__TO DO__:
- A) In the post on adopting Serverless below, why was the author afraid of DynamoDB at the start of the Stroll project? Answer in one to three sentences.
- B) Reproduce everything in the post on adopting Serverless below, from "In the 1970s" down to "perceived safe choice.", without any changes.
- C) According to the post on adopting Serverless below, how long did it take to get the first Lambda into production?

__EXCERPT TO READ__:
In Part 1 and 2 of this series we've shared some of the technical challenges we faced when building a Serverless car insurance platform. In this post we are going to take a look at some ways in which you can help guide your team on their transition to Serverless.
In the 1970s & 80s, the expression “nobody ever got fired for buying IBM” was coined to illustrate IBMs utter dominance of the IT industry and how executives, who were playing it safe, kept buying IBM. Rather than look at the competition, which could potentially save them time and money in the long run, they opted for the perceived safe choice.
I have seen a similar trend in regards to Serverless, many teams have reluctance when it comes to adopting a Serverless-First approach, despite the benefits being clear and proven:
- No infrastructure provisioning or maintenance
- Automatic scaling
- Pay for what you use
- Highly available and secure
There are potentially many reasons for this lack of adoption, but what I want to focus on is fear.
Fear when it comes to the developer experience, fear when it comes to modelling databases, fear when it comes to cost and scaling.
When I started on the Stroll project I was comfortable with Lambda functions, messaging queues but honestly I was afraid of DynamoDB. When you work with DynamoDB you are told that “you have to know all your access patterns up front?”. As an engineer you know that it's so easy for requirements to change and needing to know your access patterns seemed like a huge risk.
I wanted to see if this fear was just something I experienced, or had it impacted other teams as well. So I asked a few of my fellow Serverless AWS Community Builders a question:
When you first started your Serverless journey what were you, your team or your company afraid of, and how did you overcome it?
And I got some great answers:
We were afraid that getting up to speed with the Serverless paradigm would take ages and that we'd end up investing a lot over a long time before we could reap any benefits. We overcame this by breaking things down and achieving small wins. Getting the first Lambda in production only took a couple of days and felt great! From there, we kept on adding the next small building block, learning what we needed to know as we went.
On the company that I was working at that time the main fears/blockers were: Questioning if Serverless would provide value to our systems and customers. The misconceptions: Serverless is more expensive than X, Serverless is harder to test than X or Serverless is more complex than X. Education, not only in Serverless but in distributed systems in general.

__DATASET SECTION__:
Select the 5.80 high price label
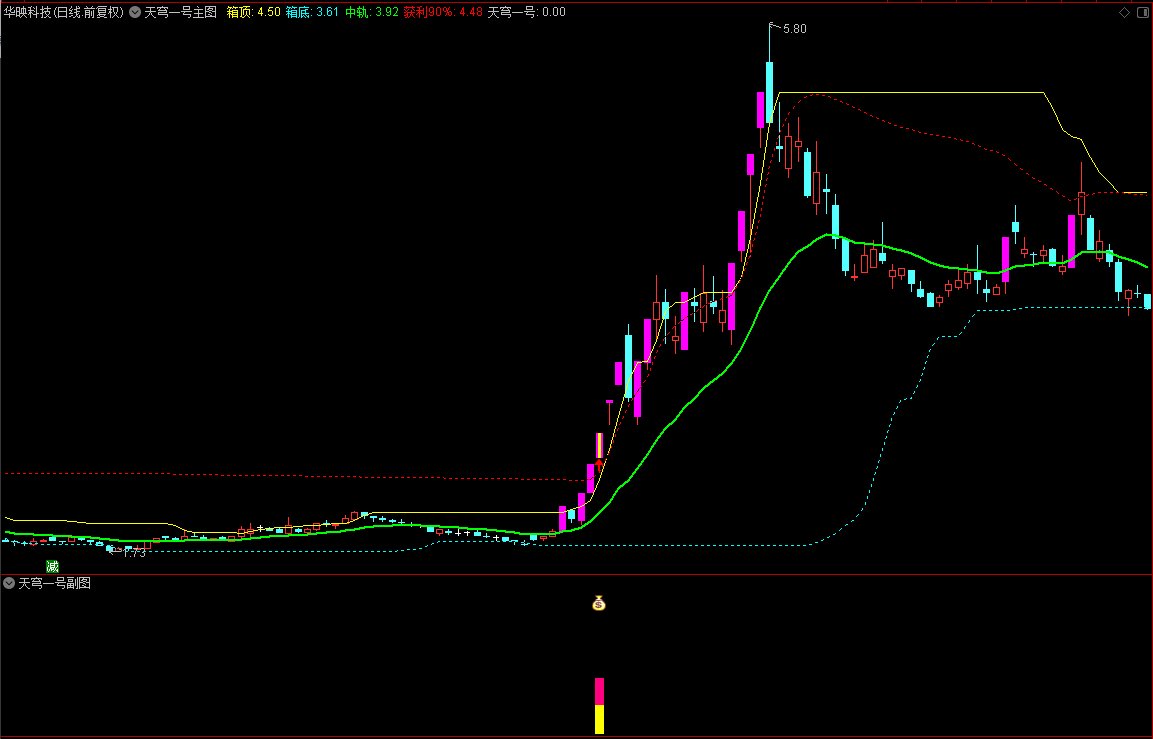Screen dimensions: 1153x739 point(794,29)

__SOLUTIONS__:
- A) The author was told that DynamoDB requires knowing all access patterns up front. Because requirements can change easily, having to know those access patterns in advance seemed like a huge risk.

- B)
In the 1970s & 80s, the expression “nobody ever got fired for buying IBM” was coined to illustrate IBMs utter dominance of the IT industry and how executives, who were playing it safe, kept buying IBM. Rather than look at the competition, which could potentially save them time and money in the long run, they opted for the perceived safe choice.

- C) It took only a couple of days.